The tragic train accident in the valley of Tempi has strongly shocked Greek society. The reports and the accompanying images have overturned individual laissez-faire attitudes, family complacency and ambitious political plans for success. The emotions created have thoroughly permeated all layers of our society horizontally and vertically. It seems that as long as this shock lasts, radical changes will be initiated in the long-established perceptions of easy wealth and indifference to the societal consequences, which are held by a large part of the country’s population.
Until now, the mismanagement of public transport projects has been limited mainly to material losses, with a significant part of the financing being used for purposes other than those that it was intended to promote. Dealing with this type of mismanagement was aimed mainly at silencing rather than eliminating these wrongdoings. An extended parasitic middle class benefited financially and in return supported the political leaders that tolerated and covered these wrongdoings. Until now, these administrations have mainly led to the quiet deterioration of public finances. This deficiency was compensated for mainly by means of indirect taxation, which mostly affects the lower strata of society, and in this way everything was taken care of for the protagonists of the fraud and their supporters. Car accidents were excessive in comparison with other European countries, but because they were scattered over time, they appeared for a short time in the public sphere and then they were quickly forgotten. The same thing happened with maritime and air accidents. The statements by the government officials promising to address the causes of these accidents were also quickly forgotten. Now, however, the shock is too strong due to the large number and the young age of the victims, as well as due to the biblical images that we all saw, vividly depicting the disaster. Society now looks forward to an in-depth and retrospective investigation in order to find the causes which, while creating economic benefits for a few, ultimately led to the loss of life of innocent young people. The election period in which the country finds itself pushes for “cleansing” processes, and citizens expect to see them consolidated before the impact of the shock wears off.
As it appears from the data so far, the fatal railway accident at Tempi resulted from the combination of two main causes: a) the deficient supply of services in key sectors and b) the failure to implement necessary modernisation investments. The first is the combined result of entrenched attitudes and a lack of basic education. The second is an extension of common practices in the execution of public works. It should be noted at this point that the aforementioned are phenomena which, in most cases, are passed over without much social reaction. It is from this lethargy that the deaths of our unfortunate young people have come to bring society out. Let us be optimistic that they will succeed in doing so by uprooting deeply entrenched attitudes.
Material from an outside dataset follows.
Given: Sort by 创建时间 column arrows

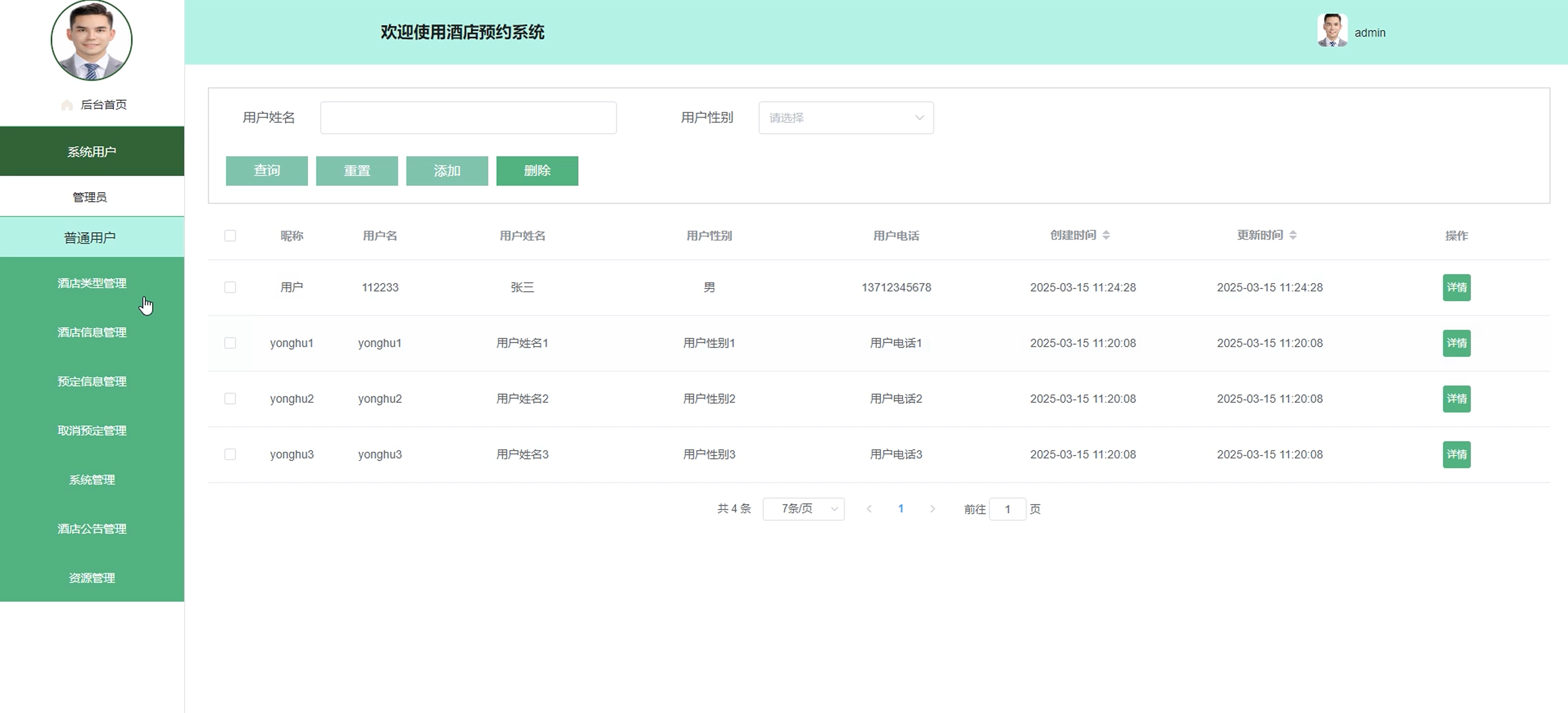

The first of the above-mentioned causes is rooted in the inefficiency of the country’s educational system in its obligation to provide students with a broad base of general education. This inadequacy prevents the effective retraining of the workforce which, due to the rapid change in the demand for specific skills in the labour market, is deemed necessary to combat unemployment. Unfortunately, the origins of the problem are not understood by a large part of society, which wants to believe that retraining can be carried out through formal seminars, which the trainees do not even bother to attend regularly and in their entirety.
The second of the causes mentioned above, the generalised underperformance of public works, and especially of transport projects that have a more direct impact on the safety of citizens, is a permanent situation in our country. (We analysed this problem in its entirety in the editorial of the March 2023 (No. 288) issue of MANIOT SOLIDARITY, which was entitled: European Community Programs: EU Funds Inefficiently Used). Theentire development – grid – study – tender – implementation – delivery – commissioning – is carried out within a small circle of persons far from societal control. Unfortunately, the relevant legislation also supports this approach. The following few observations confirm our views:
a) the techno financial studies, which are the starting point for the implementation of projects, are often revised during the course of construction, resulting in significant financial impacts on public finances, without the authors being held responsible;
b) the original studies are often revised in terms of the allocation of amounts to the individual works foreseen for each project, often even by providing for new works with new prices that had not emerged through the tendering process;
c) the above often lead to additional costs that significantly increase the cost of their implementation;
d) the acceptance of the projects is usually carried out using random approaches since the supervisory controls during their execution are limited; and
e) the deadline for automatic approval and amortisation of responsibilities for any bad work is very short.
Unfortunately, most of the above are also true for the long-running project to allow remote control of the Greek railways, the lack of which contributed to the recent tragic accident at Tempi.
Most of the aforementioned observations also apply to the few public road works that have been or are being carried out in the Mani region, fortunately with limited impact on the safety of citizens so far.